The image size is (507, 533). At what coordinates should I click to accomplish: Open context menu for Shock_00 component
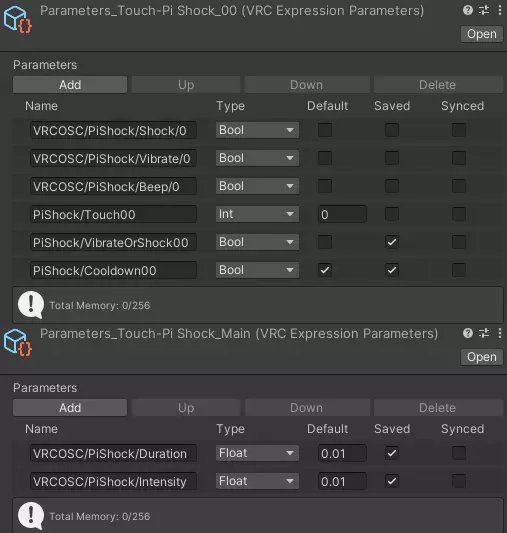click(x=500, y=10)
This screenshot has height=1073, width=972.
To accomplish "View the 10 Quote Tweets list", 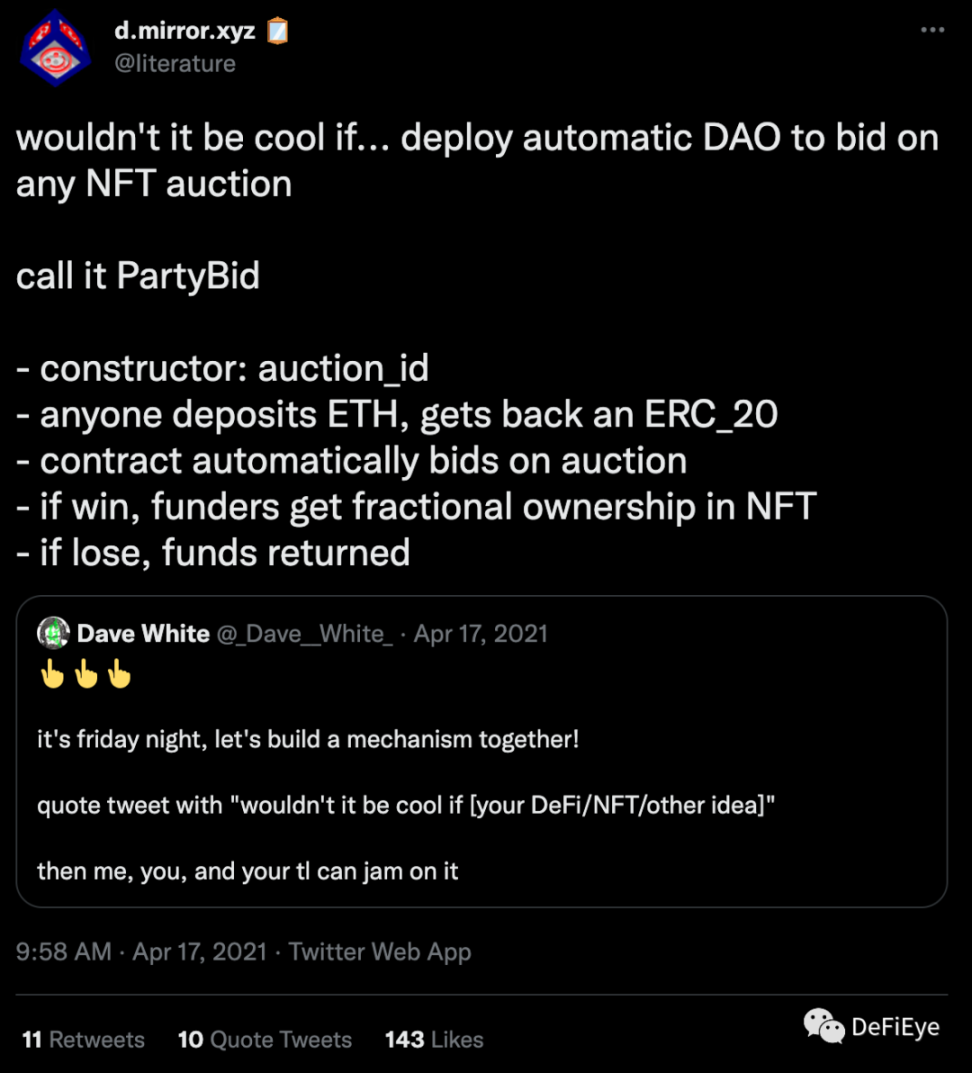I will pyautogui.click(x=265, y=1040).
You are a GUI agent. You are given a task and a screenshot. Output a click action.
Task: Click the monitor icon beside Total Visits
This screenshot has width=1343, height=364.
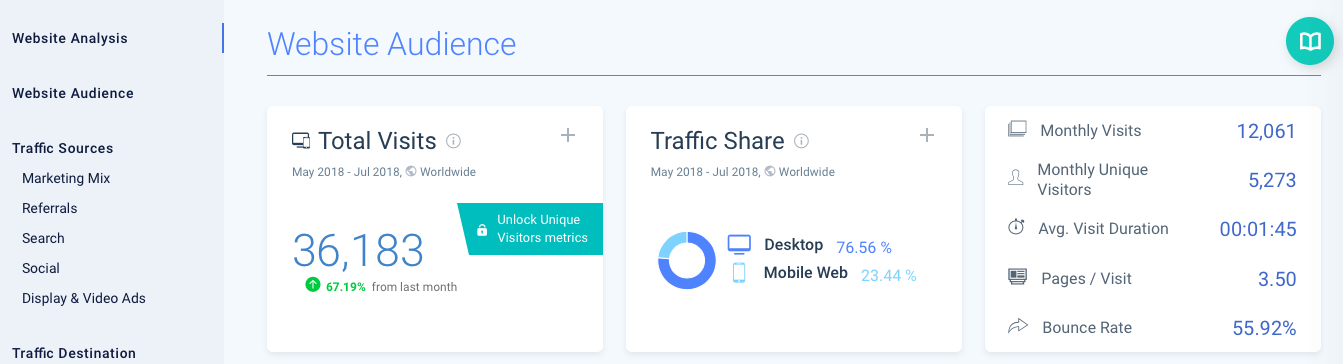tap(301, 141)
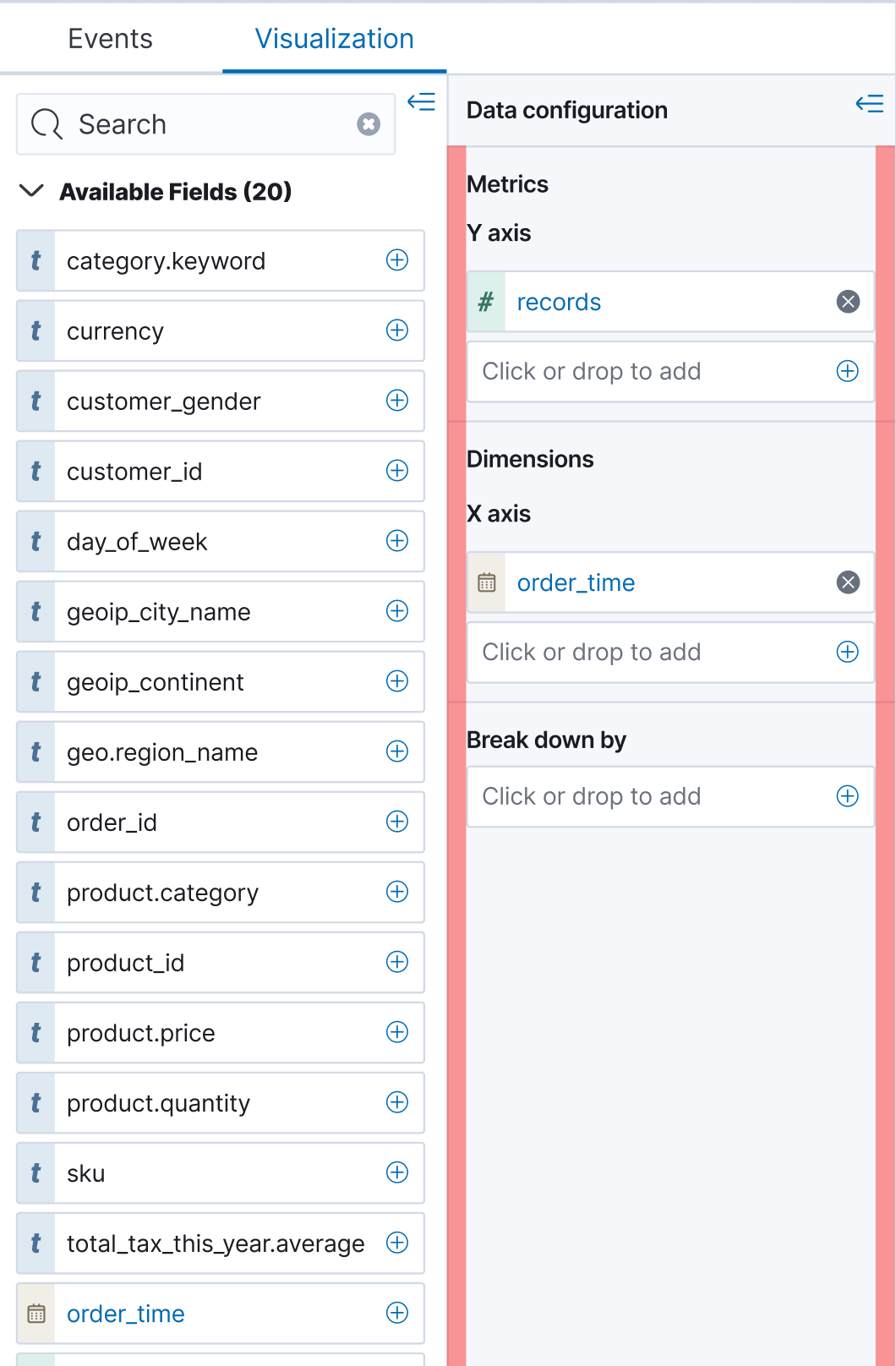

Problem to work on:
Only the lines from the one with "You are a GUI" through the final line of the entries above should be transcribed, exactly and without pictures.

Answer:
You are a GUI agent. You are given a task and a screenshot. Output a click action.
Task: Click the monitor icon beside Total Visits
This screenshot has width=1343, height=364.
tap(301, 141)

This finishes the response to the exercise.